Se o faz sem autorização expressa, está ultrapassando os limites de exercício
de sua função e pode ser punido por isso (de acordo com as leis trabalhistas).
Na maioria das empresas, a área onde se opera o sistema não é a mesma
(fisicamente) onde estão os analistas/programadores, que por sua vez não é onde
estão os operadores de computador, nem onde se localizam os operadores de
sistemas (mais chamados de usuários, ou clientes). Em geral, o computador de
médio e/ou grande porte (também chamado de computador central) está fisicamente
instalado na área de operação. Conhecemos empresas onde a área de operação não
é de acesso imediato ao analista/programador e, tampouco, ao usuário. Os
usuários, ou clientes, utilizam terminais (conjunto teclado e monitor, ligados
ao computador central), ou microcomputadores em rede (com ou sem ligação com o
computador central) para operarem o sistema (também chamado de aplicativo), por
exemplo, de Folha de Pagamento da empresa.
Os
analistas/programadores, se alojam em outro local, para desenvolverem
sistemas/programas e podem (em geral acontece) utilizar o mesmo tipo de
computador utilizado pelos usuários.
Devemos
deixar claro que nem toda empresa possui redes de computadores ou computador de
médio/grande porte. A configuração retromencionada é a utilizada por grandes
empresas, como, e.g., bancos.
Em
resumo: o operador de computador (e mesmo o usuário), em geral, sabe o que está
fazendo, mesmo que ele não saiba analisar o conteúdo dos relatórios impressos,
nem tenha conhecimento acerca de como funciona o conteúdo das fitas magnéticas
(com programas e arquivos). Os comandos que ele dá ao computador, para executar
tais funções, são específicas para aquelas funções e nenhuma outra.
O
usuário (ou cliente), em geral, não dá instruções ao computador. Apenas
preenche campos de entrada de dados no monitor; escolhe opções pré-programadas
(como num menu de opções) para percorrer o sistema (de Contabilidade da
empresa, por exemplo). Mas se estiver utilizando microcomputadores para acessar
o sistema, terá acesso a vários comandos do sistema operacional do micro, como
no caso do sistema operacional ser o programa Windows.
Em
geral, nas empresas organizadas, as áreas de trabalho no computador (accounts),
são separadas: a dos analistas/programadores; a do usuário; e a do operador.

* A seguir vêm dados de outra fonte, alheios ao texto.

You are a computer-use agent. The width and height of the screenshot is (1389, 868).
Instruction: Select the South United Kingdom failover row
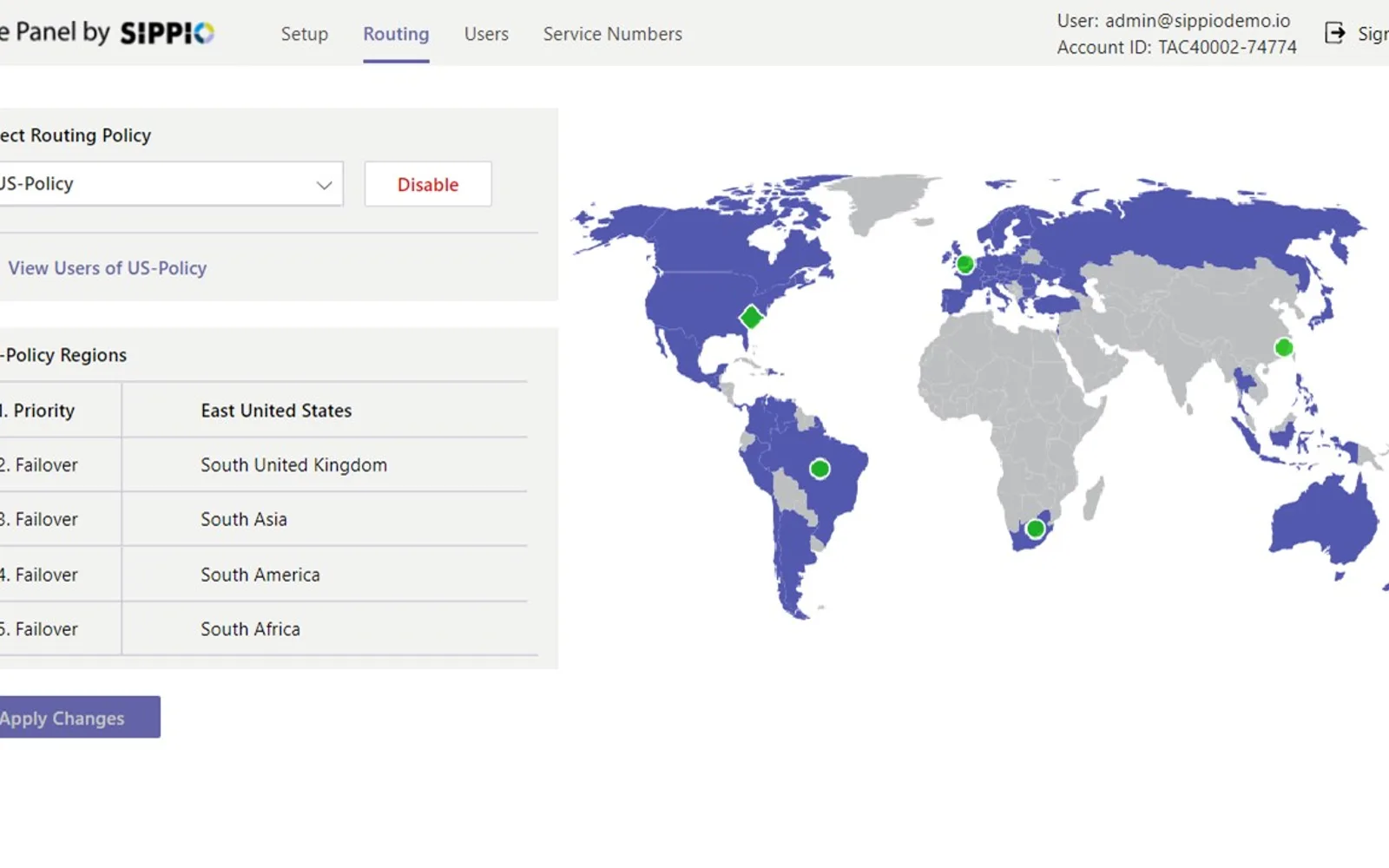[x=263, y=465]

Todos com senhas de acesso individuais.
Em
computação os comandos e as linguagens de computador não possuem ambigüidades.
Um comando tem uma ou mais funções, dependendo de sua complexidade, mas não há
dúvidas, dada uma seqüência de comandos, o que o computador poderá fazer. Se o
operador apaga um arquivo, ou programa, que não está na sua área (account)
de trabalho, ele tem más intenções, ou não foi bem treinado (ou ambas).
Gustavo
Testa Corrêa compreende o problema da prova, quando propõe a seguinte questão: (...)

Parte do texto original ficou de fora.